Day Three of Training
Oaklea:
This was my last day in training with Drew Ilium.
It had been twenty-four hours, almost to the minute, since Skye and Drew had made this agreement that bound me to Drew and Robin.
But I wasn't sure if I hated Skye for this, or if I loved her for it.
Maybe Drew and I did have to kill each other, but I knew that we would at least make it to the final six together. What one of us lacked, another made up for.
I couldn't throw a dagger, so Drew could. I couldn't build, so Robin could. I couldn't do archery, so Skye had learned. It went on like this through the skills until I realized that we were the dream team. If I had ever wanted to go into the Arena with anyone, it would be this team, even if two of them would probably end up slowing us down.
And I had made a friend.
AsUndoubtedly, the knowledge that I soon would be with Drew again had kept me calm through the night before of Skye gossiping with Nicolt, Copper smoking like a chimney while she worked with our stylist for a theme on our interviews and my other mentor stopping every few minutes to give me a speech about how dangerous allies could be-and to never get a capitol girl pregnant because you'll have to marry her and she'll drive you insane with her constant shopping addiction.
In sixteen years of life, I had never made a friend like Drew.
I always seemed to have to comprise on something that I wanted in a friend, but not with Drew.
She was an abundance of everything I had ever wanted in a friend, and I truly hated the fact that I wouldn't have Drew for long. That's why I wanted to spend so much time with her. I wanted to make up a lifetime that we would never get to spend together, talking about people who had left scars with us and those who we loved. I could listen to her forever as she talked about Alicia, Robin's mother.
Of course, I knew that Drew was holding back a story or two because she didn't want to hand me any weaknesses, but I was doing the same anyway. So, it was calling the kettle black.
"Look like we've got some new fans," Drew nodded behind me as she bit into a green apple that seemed to also be mixed with some kind of pear.
I turned around slightly to see the Careers.

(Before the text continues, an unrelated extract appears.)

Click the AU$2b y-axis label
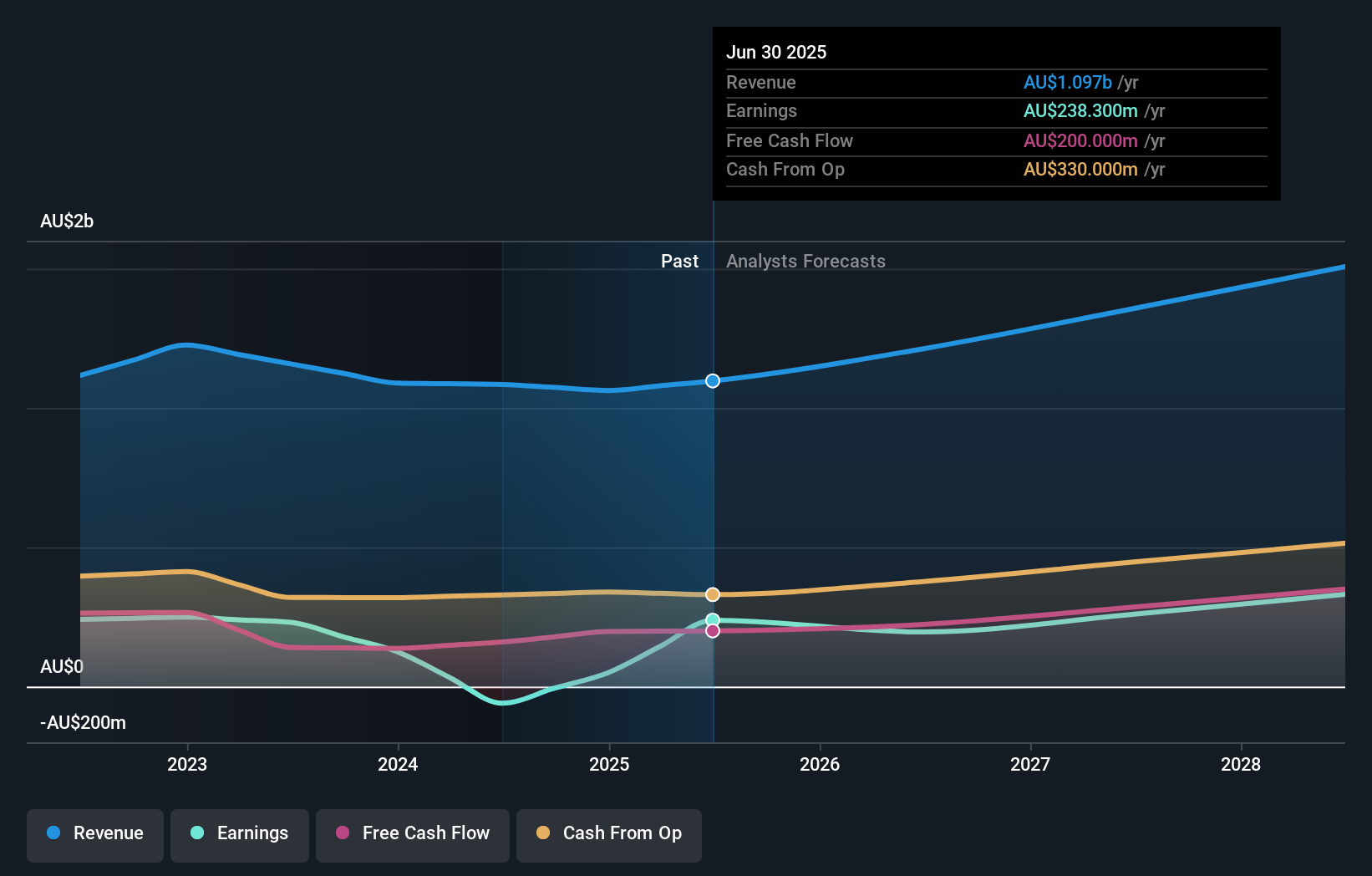 [68, 221]
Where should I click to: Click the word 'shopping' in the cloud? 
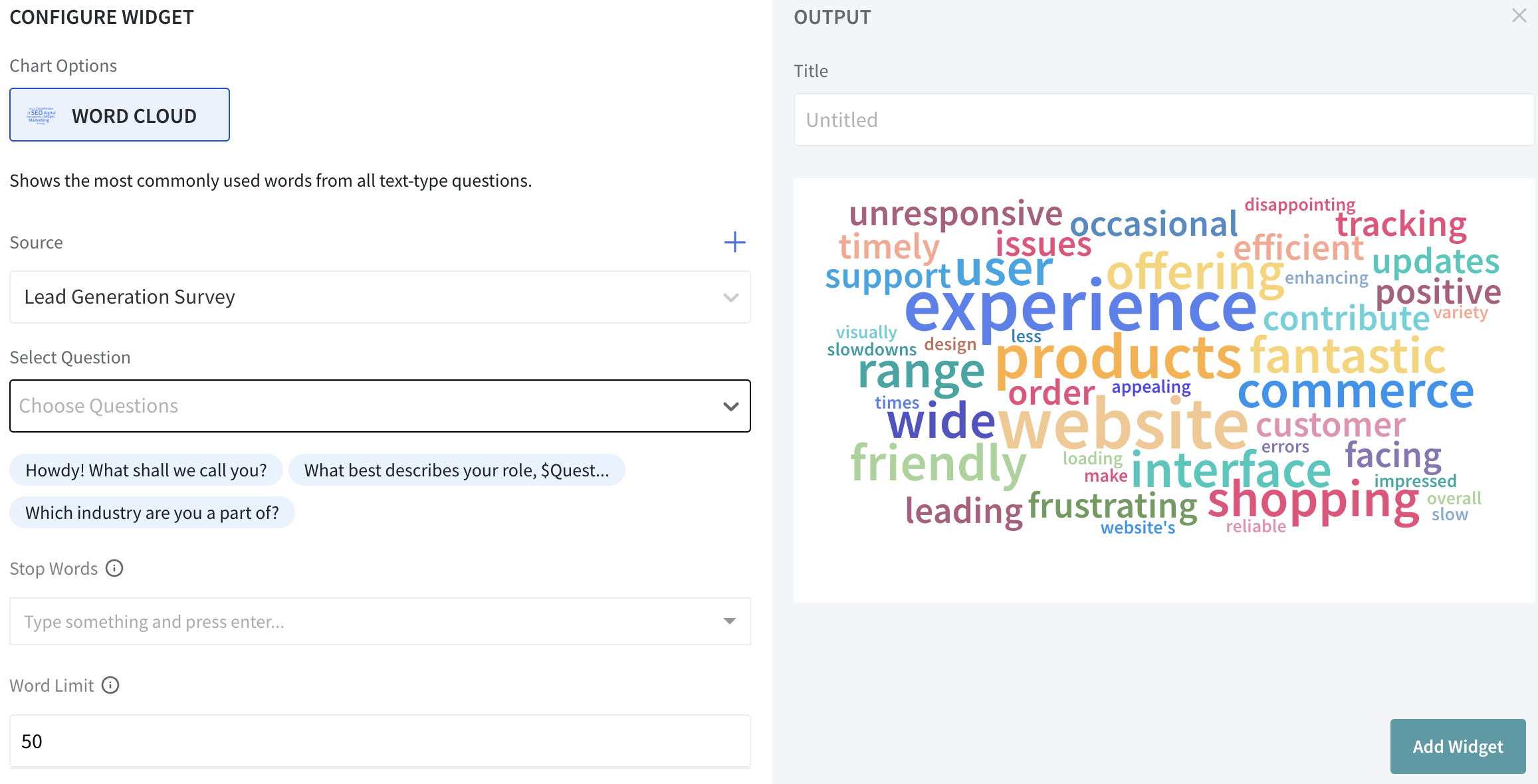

They even looked the same.
Rigid way of sitting, with smirks on their faces. Their lean yet muscled bodies. Their pure white smile and attractive faces. They even all seemed to have either the same blonde or same shade of brown hair. And they definitely all had the same dark brown eyes that could make you want to run and hide like a child.
"I guess they figured out that we're the crowd's favorite, and the crowd favorite is blessed by the Gamemakers," I tried to seem happy about this, but Drew still stared at the careers while Robin and Skye were off to find some sort of dessert that Skye was craving.
"It'll be trouble though," Drew shifted her full attention to me, "I don't want to be the Careers target."
As I looked at her, I realized that she had remembered that final piece of the game that I had forgotten.
The Careers.
I guess I just wrote them off, thinking they'd be killed by the Gamemakers for the crowd so that Drew and I could end it all. But they were still a threat, still going to go out fighting. Even if these careers seemed different from the ones in the past, they were still careers. And they were still mumbling about something, ocassionally going off to tell other tributes.
Undoubtedly, they were putting a bounty on our demise.
I couldn't take all of the careers on my own without a casualty on my side. And, if they killed Robin or Skye, Drew nor I would have a reason to want to win.
"Then we get in and get out of the Cornucopia. Know what you'll need first."
"We should probably make a list then, in case only one of us can find something," Drew told me, and I grabbed a napkin and took out a pen that Robin had stolen from a teacher.
List of Supplies:
Water and Food
Sword (2)
Knives (As many as you can carry)
Bow and Arrow
Wire
Matches
I continued to jot down the list with Drew, and I began to wish that she had been my fellow tribute so that we could both get out of this mess.
Drew:
I took aim, telling myself that I'd make the mark perfectly.
I released the string and sent the arrow flying into the air.
It was going perfectly, until it curved down at the last minute and missed the target.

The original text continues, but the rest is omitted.